Computers are fun…

Precious blog time has been consumed lately by issues with the home computers.

As the NFL season is ramping up along with new seasons of Survivor and The Amazing Race, I thought it would be a good idea to refresh the Media PC. The one that was there was put there in disgust when I couldn’t get the last refresh built out of some Frakenstein components and smallish case that was a little too loud and ran the drives a bit too hot. Makes sense to recombine a few parts that I had been hoarding from “great” deals to refresh it, right?

Well, this became a huge time waster. The new machine was totally silent, a little bit speedier and looked a lot nicer than the old one. Great, eh? Until it would randomly freeze. This was particularly distressing as that was what had forced me to abandon the earlier refresh in frustration. Just like I did about a year ago, I started down the path of replacing components to figure out the problem was.  I accepted that the power supply was good as it had been in use for over a year and was a solid brand right in the same Antec case, so no worries about electrical  shorts and extremely horrible power supply.  By using integrated graphics, the power footprint for the new media center PC should have been very tiny.

I was convinced that components shared with the previous failed media center build out where the culprits – that was limited to the CPU, heat sink and memory.

  • Changed out the heat sink.  No change.
  • Changed out the CPU. No change.  Ran PRIME95 for hours.
  • The old, failed setup was running better with a newer CPU.  Picked up a used, newer CPU.  No change.  (the PC sat in the corner for a couple days here)
  • Ran memtest4 overnight, no issues. (memory checked out)
  • Plugged the PC right into a surge protector rather than the UPS.  Now getting a “signal lost” freeze when watching TV.
  • Changed the tuner out for a different Hauppauge tuner.  No change.
  • Replaced the power supply with a brand new one.  No change.
  • Added in a ATI all in wonder 3650.  BAM.  Blue screen.  Reinstalled Windows 7, same issue.

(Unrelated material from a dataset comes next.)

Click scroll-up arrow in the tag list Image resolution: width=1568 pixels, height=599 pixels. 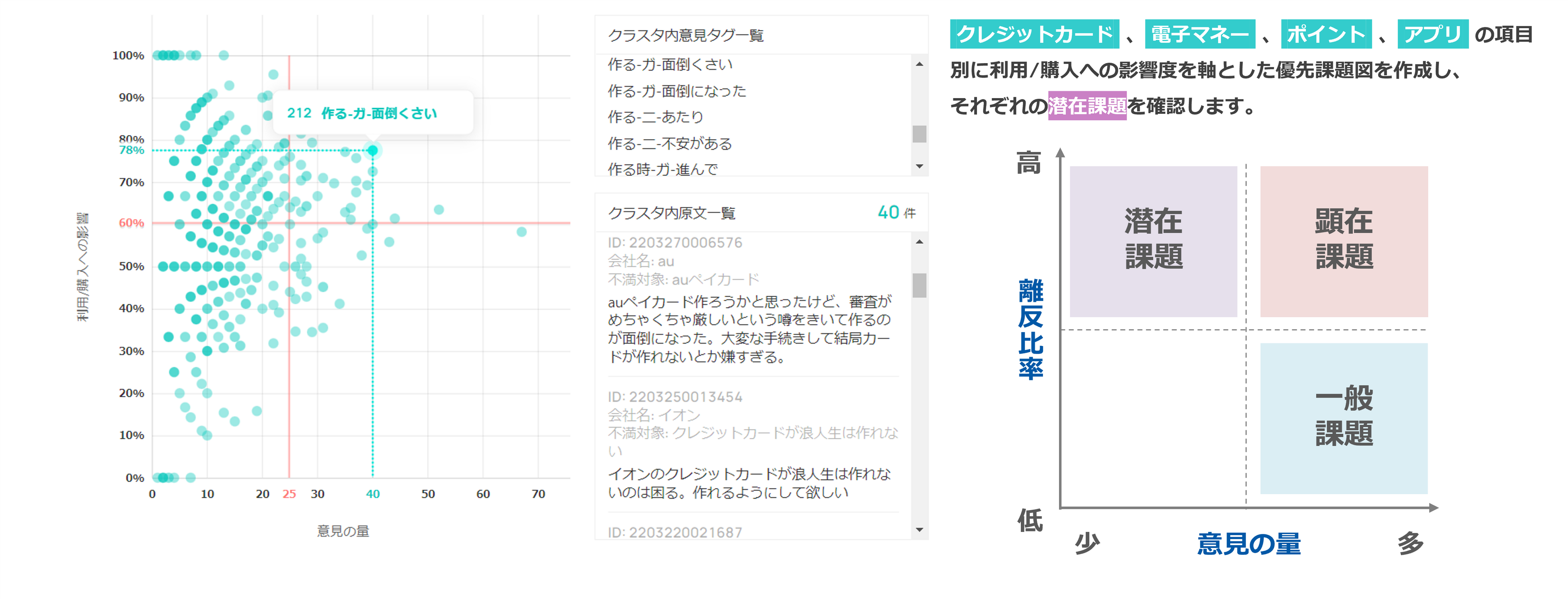pyautogui.click(x=919, y=64)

I had to think about this for a while.  So, the only repeat part that was still in use from the previous, failed build was the damn ram. Replaced that, no more blue screen.  Theory?   The integrated graphics were using the RAM that was bad, hiding it from memtest.   Tonight I am going to put that ram into a box that isn’t using integrated graphics and test it out.

Lesson learned?  Dammit, maybe memtest doesn’t work with new AMD chipsets (as the memtest forums indicated)?  Bleh.  Too much wasted time.